JEE Main & Advanced Physics Simple Harmonic Motion Oscillation of Pendulum in Different Situations

(1) Oscillation in liquid : If bob a simple pendulum of density \[\rho \] is made to oscillate in some fluid of density \[\sigma \](where \[\sigma <\rho \]) then time period of simple pendulum gets increased.

As thrust will oppose its weight hence \[m{{g}_{eff.}}=mg-\]Thrust

or  \[{{g}_{eff.}}=g-\frac{V\sigma g}{V\rho }\] i.e \[{{g}_{eff.}}=g\,\left[ 1-\frac{\sigma }{\rho } \right]\] 

\[\Rightarrow \] \[\frac{g'}{g}=\frac{\rho -\sigma }{\rho }\]

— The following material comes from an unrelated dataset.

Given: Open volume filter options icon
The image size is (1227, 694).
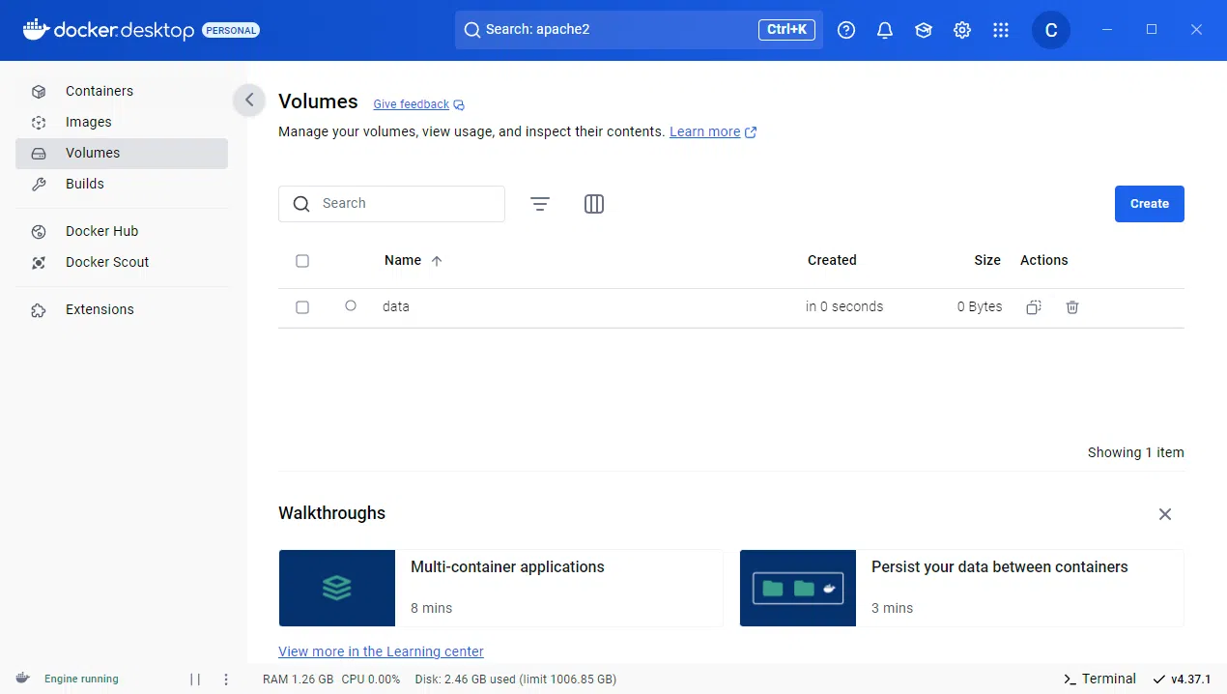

\[\Rightarrow \] \[\frac{T\,'}{T}=\sqrt{\frac{g}{g'}}=\sqrt{\frac{\rho }{\rho -\sigma }}>1\]

(2) Oscillation under the influence of electric field : If a bob of mass m carries a positive charge q and pendulum is placed in a uniform electric field of strength E

(i) If electric field directed vertically upwards.

Effective acceleration

\[{{g}_{eff.}}=g-\frac{qE}{m}\]

So  \[T=2\pi \sqrt{\frac{l}{g-\frac{qE}{m}}}\]

(ii) If electric field is vertically downward then

\[{{g}_{eff.}}=g+\frac{qE}{m}\] \[T=2\pi \sqrt{\frac{l}{g+\frac{qE}{m}}}\]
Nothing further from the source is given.